Ischemic stroke is a predominant cause of disability worldwide. The thrombolytic or mechanical occlusion has to be removed immediately to supply the brain with blood again. However, the reperfusion bears the risk of an acute deleterious calcium-dependent breakdown of the blood-brain barrier (BBB). The reason for the increase of calcium in the blood was unknown so far.
In a collaborative effort, scientists from the University of Maastricht, Duisburg-Essen, Würzburg, Munich and Madrid found out, that the enzyme 5 NADPH oxidase (NOX5), a calcium activated, reactive-oxygen-species (ROS)-forming enzyme, is responsible for the Calcium elevation in the blood after reperfusion.
The team of scientists generated a humanized knock-in (KI) mouse model to analyze the impact of the NOX5 enzyme after stroke induction and reperfusion in mice. To mimic the physiological human expression pattern of NOX5 in mice, the mouse line express the human NOX5 gene under control of the Tie2 promoter, which physiologically regulates endothelial and hematopoietic gene expression in human cells. The leukocyte proportions in NOX5-KI mice were indistinguishable from those in WT mice, indicating no major phenotype change in the immune cell origin. In addition, no phenotype was observed with respect to life span, cognition, or neuromotor function.

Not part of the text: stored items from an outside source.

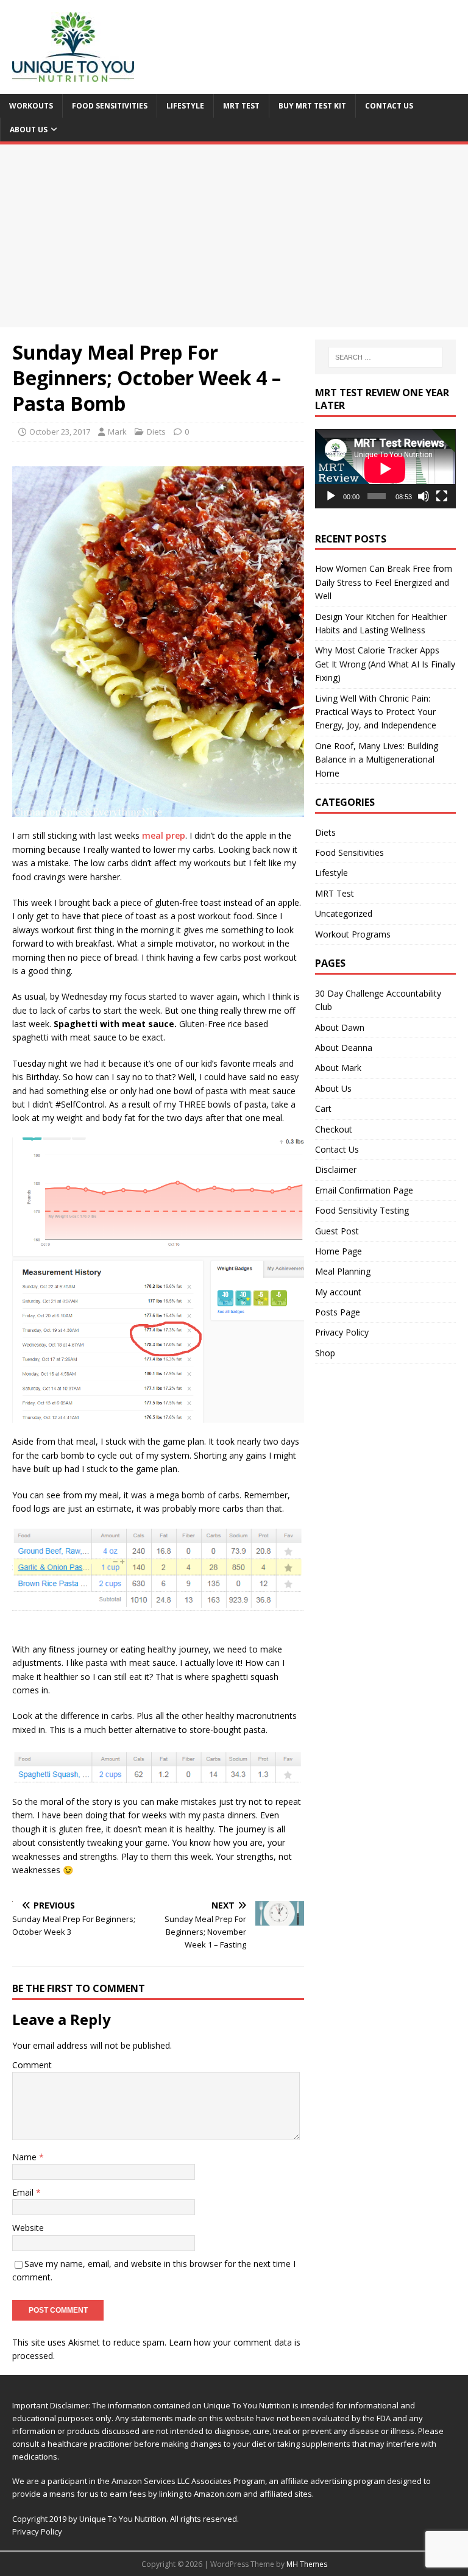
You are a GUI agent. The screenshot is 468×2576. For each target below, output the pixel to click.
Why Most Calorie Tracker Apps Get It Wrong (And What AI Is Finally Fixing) (385, 663)
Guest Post (337, 1231)
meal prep (163, 835)
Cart (323, 1108)
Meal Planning (342, 1271)
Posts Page (337, 1312)
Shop (325, 1353)
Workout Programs (353, 934)
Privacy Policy (342, 1332)
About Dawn (339, 1027)
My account (338, 1292)
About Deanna (343, 1047)
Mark (117, 431)
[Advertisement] (234, 236)
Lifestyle (185, 106)
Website (28, 2227)
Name (25, 2157)
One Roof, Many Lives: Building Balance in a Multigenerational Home (376, 759)
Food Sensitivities (109, 106)
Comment (32, 2065)
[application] (385, 468)
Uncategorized (343, 913)
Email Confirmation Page (364, 1190)
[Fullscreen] (442, 496)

As a first result, NOX5 caused acute, post-reoxygenation ROS formation in the in vitro organotypic hippocampal cultures from NOX5-KI mice. The increased in vitro ROS production was related to Ca2+ overload. In vivo, post ischemic ROS formation, infarct volume and functional outcomes were worsened in NOX5-KI mice. The post stroke calcium seems to be a key mechanism for blood-brain barrier disruption. To monitor the pharmacologically inhibition of NOX5, a primary culture of human brain microvascular endothelial cells (HBMECs) was set up. The acute post-reoxygenation leakiness of human microvascular brain endothelial cells was prevented by pharmacological NOX4 and NOX5 inhibition, while NOX5 inhibitor was only protective when added early.
The results of the study support further evaluation of post stroke reperfusion in the presence of NOX inhibition for limiting the stroke-induced damage. The findings provide a clear rationale for further development of pharmacological NOX4/5 inhibitors as a first-in-class neuroprotective strategy after stroke.
Casas AI, Kleikers PW, Geuss E, Langhauser F, Adler T, Busch DH, Gailus-Durner V, Hrabe de Angelis M, Egea J, Lopez MG, Kleinschnitz C, Schmidt HH. Calcium-dependent blood-brain barrier breakdown by NOX5 limits postreperfusion benefit in stroke. J Clin Invest. 2019 Mar 18;130:1772-1778. doi: 10.1172/JCI124283. eCollection 2019 Mar 18.